-- Start Provided text --

Movie Review: Woody Allen's Match Point: Not Enough, Already
Published January 16, 2006
In the shot at the climactic party in which Cliff first sees Halley "with" Lester, Cliff looks numb beyond pain; it's as if Allen had created Lester as a caricature of Allen's own jealousy of conventionally handsome and successful artists and then forgot it was an exaggeration. (Alda certainly plays Lester as a maddening joke--How can he not be on to himself?--and is one of the few comedians who has been able to develop his own comic persona and maintain his own vocal rhythms in a Woody Allen movie.) Allen's self-pity runs so deep he thinks it is deep; with the "misdemeanors" section of the movie Allen has written a comic sketch and then handed it in for credit in philosophy class.

-- End Provided text --
-- Start Listed entries --

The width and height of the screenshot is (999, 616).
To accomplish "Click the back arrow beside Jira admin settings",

-- End Listed entries --
-- Start Listed entries --

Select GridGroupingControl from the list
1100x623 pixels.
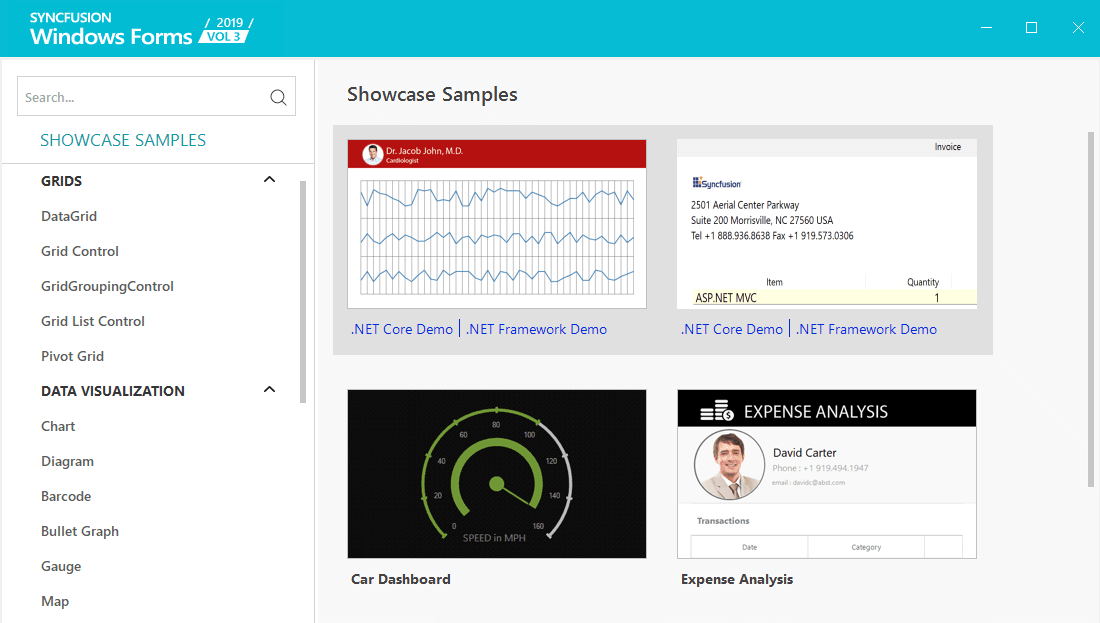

-- End Listed entries --

# [Stated exercise 1]
Using the Match Point review, answer each question briefly:
(a) On what date was the review published?
(b) In the shot at the party, how does Cliff look when he first sees Halley "with" Lester?
(c) Which actor plays Lester?
# [Stated exercise 2]
Decide whether each statement agrees with the Match Point review. Answer yes or no, and quote the words from the review that decide it.
(a) The review came out in 2005.
(b) The reviewer calls Lester a caricature of Allen's own jealousy of conventionally handsome and successful artists.
(c) The reviewer says Alda failed to keep his own vocal rhythms in a Woody Allen movie.
# [Stated exercise 3]
Write the next part of the Match Point review, starting after its last sentence.

# [Written answer 1]
(a) January 16, 2006
(b) Numb beyond pain
(c) Alda

# [Written answer 2]
(a) No: "Published January 16, 2006"
(b) Yes: "as if Allen had created Lester as a caricature of Allen's own jealousy of conventionally handsome and successful artists"
(c) No: "is one of the few comedians who has been able to develop his own comic persona and maintain his own vocal rhythms in a Woody Allen movie"

# [Written answer 3]
Allen's latest movie, Match Point has obvious similarities to Crimes and Misdemeanors, taking off not from Dostoevsky, however, but from Theodore Dreiser's An American Tragedy. Allen adjusts the story so that the class-climbing young protagonist who murders his pregnant girlfriend in order to protect his marriage into a wealthy business family gets away with it. Here the "idea" is that it's more important to be lucky than good (a notion spoken offhandedly by the blind rabbi played by Sam Waterston in Crimes and Misdemeanors), but the plot point that demonstrates this--a wedding ring that bounces back off a railing rather than going over it--is excruciatingly inadequate for the philosophical weight Allen thinks it's bearing. This moment, in which worldly ruin and salvation lie in the balance, is no more momentous than an ironic development in a film noir, the accidental strangulation with a telephone cord in Detour (1945), for instance.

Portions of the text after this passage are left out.